Document text
****
Black Hearts (Sins Duet, #1)Black Hearts by Karina Halle
My rating: 4 of 5 stars

Ever since reading ‘On Every Street’, I have been a huge fan of Karina Halle’s work. Admittedly, I’m still a little bitter over the fact that Ellie and Javier didn’t end up together. Being a “glass half full” kind of lady, I see this spin-off series as Ms. Halle’s chance to give those of us on team Javi a little something. After all, if we can’t have Javier and Ellie then we can at least have Vicente and Violet. (Take that Camden!)

If you haven’t read ‘The Artists Trilogy’ followed by the ‘Dirty Angels’ series, I would do that before starting the ‘Sins Duet’. You could probably read the ‘Sins Duet’ without having done so, but then you would be missing a lot of the backstory. Without understanding the history between these characters’ families, you won’t get the full impact of everything that transpires in this series. I would definitely recommend going back and reading those series before diving into this one. Don’t worry though, they’re fabulous!

If you haven’t read those series, you may want to stop reading this review. It is highly likely that it will contain spoilers for the books in those series. Since this series is largely built upon the history laid out in those books, it would be difficult to review this book without discussing some of that background.

Taking place years after the end of ‘Dirty Promises’, Javier and Luisa’s children are grown. Many more years have passed since Ellie left Javier behind to be captured by the authorities. Not being one to forget any affront, Javier has been biding his time.

Vicente’s relationship with his father is somewhat strained. The son of a notorious drug lord, Vicente never had a childhood resembling anything that would be considered “normal”. From a very young age, he was groomed to take over his father’s cartel. While other kids were playing soccer, he was learning to be a cold-hearted killer. He has only known the father that is feared by the world and seems to have no emotions or weaknesses.

When Vicente stumbles upon a file on Ellie Watt/McQueen, his curiosity gets the best of him. He is determined to find this woman that managed to capture his fathers’ heart, only to leave him the broken shell of a man that he knows now. With this seed planted in his mind, he sets out to San Francisco to find Ellie and make his father proud.
****
Dataset excerpts
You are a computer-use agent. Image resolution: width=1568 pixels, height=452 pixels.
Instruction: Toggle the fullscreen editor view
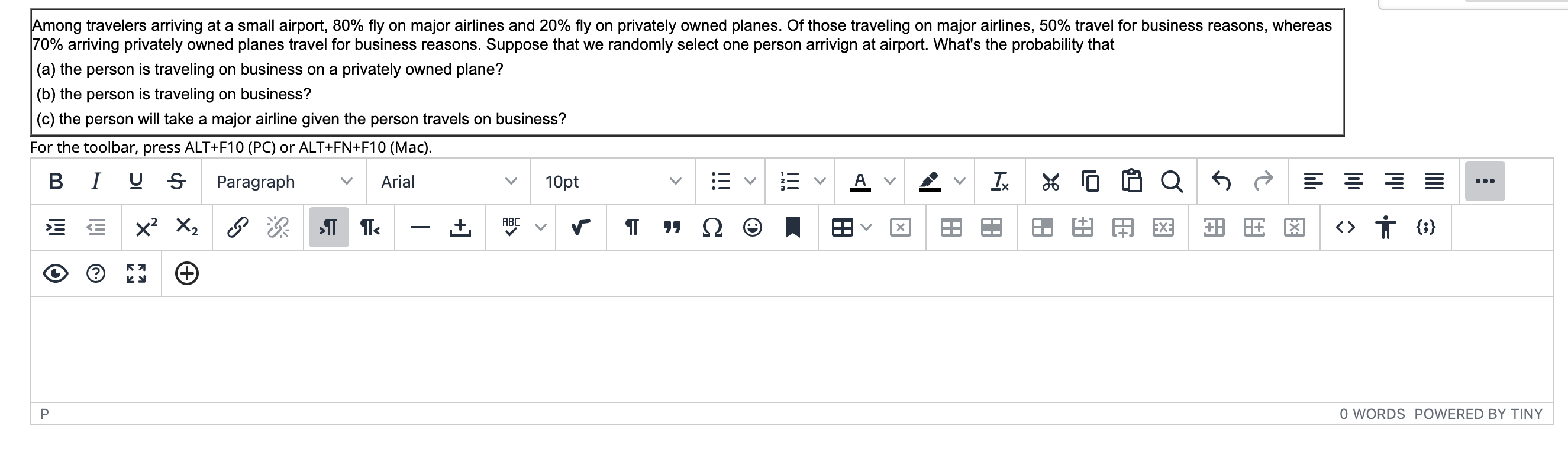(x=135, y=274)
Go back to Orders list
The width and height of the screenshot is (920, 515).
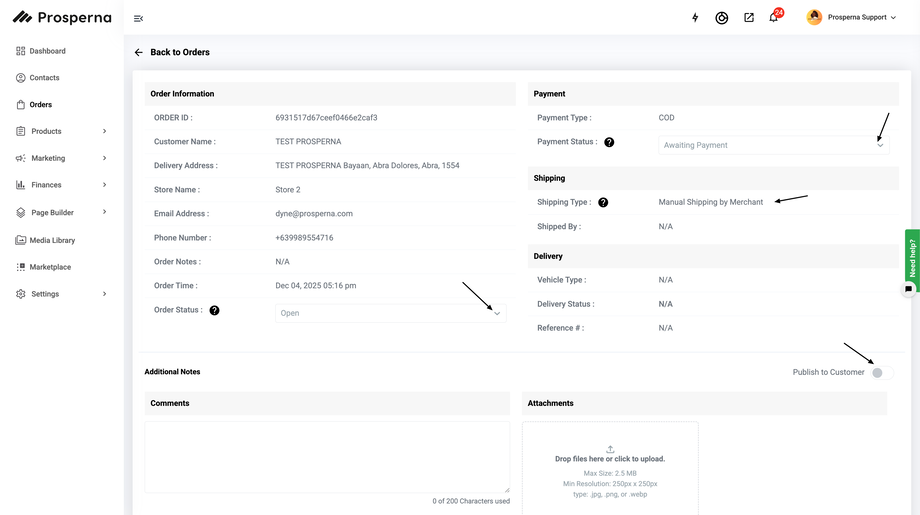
****
Challenges
a - According to the Black Hearts review, which city does Vicente travel to in search of Ellie?
b - Please extend the Black Hearts review, picking up right after its final sentence.
The records have no role here.

Results
a - San Francisco.

b -
On the one hand, Vicente really detests his father. Yet, he yearns for his approval and affection. He has arrived at a stage in his life where he wants to challenge and usurp his father. Where Javier is considered, Vicente has a lot of mixed feelings.

Arriving in San Francisco, Vicente locates Ellie and her family. Immediately, he is drawn in by Ellie and Camden’s daughter, Violet. He sets out to use her as a means to gain access to her family. Only, he ends up falling in love with the innocent, kind and beautiful young lady. She is the polar opposite of everything he has ever known. She is refreshing in a life of violence.

While Vicente is busy falling in love with Violet, Javier is working on his own plan for revenge. He sees Violet as a way to mold his son into the hardened man that he’ll need to be to run the cartel. At the same time, Violet is an effective means to his long-awaited revenge on Ellie. Vicente never really had the freedom that he thought he had been granted, if only briefly.

This was a steamy and completely addicting story. I started this book and before I realized it, I was at the end. I was consumed by this story. Luckily, I waited until the second book was released so that I could start it immediately.

If you’re a fan of ‘The Artists Trilogy’ and/or the ‘Dirty Angels’ series, I highly recommend this spin-off series. I love the characters, new and old, that have been introduced. If you haven’t started this yet, I recommend going back to the beginning and taking it all in. This book, as well as each of it’s predecessors, is fantastic! I highly recommend it! I cannot get enough of this story!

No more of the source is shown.